%%

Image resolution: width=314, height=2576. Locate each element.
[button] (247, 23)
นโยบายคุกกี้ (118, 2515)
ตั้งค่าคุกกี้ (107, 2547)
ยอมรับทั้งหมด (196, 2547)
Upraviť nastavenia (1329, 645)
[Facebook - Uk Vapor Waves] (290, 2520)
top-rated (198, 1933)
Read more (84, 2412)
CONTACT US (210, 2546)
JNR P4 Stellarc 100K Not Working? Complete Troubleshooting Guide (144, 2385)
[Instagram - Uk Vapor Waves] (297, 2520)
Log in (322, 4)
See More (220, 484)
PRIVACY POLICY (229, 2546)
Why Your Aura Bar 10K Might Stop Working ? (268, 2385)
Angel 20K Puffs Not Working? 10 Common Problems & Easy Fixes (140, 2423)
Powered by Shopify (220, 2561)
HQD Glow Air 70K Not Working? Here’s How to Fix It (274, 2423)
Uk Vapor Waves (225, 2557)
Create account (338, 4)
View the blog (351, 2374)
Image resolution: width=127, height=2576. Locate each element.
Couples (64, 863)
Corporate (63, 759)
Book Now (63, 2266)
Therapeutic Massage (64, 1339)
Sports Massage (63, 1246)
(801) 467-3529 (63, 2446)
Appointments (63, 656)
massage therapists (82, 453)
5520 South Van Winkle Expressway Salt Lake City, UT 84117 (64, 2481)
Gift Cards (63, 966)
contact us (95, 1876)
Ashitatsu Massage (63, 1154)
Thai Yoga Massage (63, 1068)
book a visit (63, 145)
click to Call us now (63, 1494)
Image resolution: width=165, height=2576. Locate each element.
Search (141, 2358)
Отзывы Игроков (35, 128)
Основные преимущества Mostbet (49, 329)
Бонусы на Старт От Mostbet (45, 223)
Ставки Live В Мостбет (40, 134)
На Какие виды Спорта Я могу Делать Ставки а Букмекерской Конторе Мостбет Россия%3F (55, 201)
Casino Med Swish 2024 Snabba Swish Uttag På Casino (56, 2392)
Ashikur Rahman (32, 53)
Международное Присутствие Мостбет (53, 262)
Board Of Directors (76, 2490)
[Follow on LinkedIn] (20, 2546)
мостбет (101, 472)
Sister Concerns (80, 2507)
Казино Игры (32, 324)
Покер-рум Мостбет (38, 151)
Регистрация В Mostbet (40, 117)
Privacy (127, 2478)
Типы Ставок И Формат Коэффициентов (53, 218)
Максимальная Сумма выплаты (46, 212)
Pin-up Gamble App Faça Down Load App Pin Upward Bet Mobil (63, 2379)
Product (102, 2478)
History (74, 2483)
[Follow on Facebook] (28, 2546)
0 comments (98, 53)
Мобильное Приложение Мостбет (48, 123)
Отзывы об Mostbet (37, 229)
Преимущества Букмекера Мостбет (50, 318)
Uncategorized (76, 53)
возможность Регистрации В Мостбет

%%

- [WHAT TO PRODUCE]
Return, exactly as they stand, the lines from the start of the records above through the line with "PRIVACY POLICY (229, 2546)", both ends included, and no other lines.

- [RESPONSE TO THIS TASK]
Image resolution: width=314, height=2576. Locate each element.
[button] (247, 23)
นโยบายคุกกี้ (118, 2515)
ตั้งค่าคุกกี้ (107, 2547)
ยอมรับทั้งหมด (196, 2547)
Upraviť nastavenia (1329, 645)
[Facebook - Uk Vapor Waves] (290, 2520)
top-rated (198, 1933)
Read more (84, 2412)
CONTACT US (210, 2546)
JNR P4 Stellarc 100K Not Working? Complete Troubleshooting Guide (144, 2385)
[Instagram - Uk Vapor Waves] (297, 2520)
Log in (322, 4)
See More (220, 484)
PRIVACY POLICY (229, 2546)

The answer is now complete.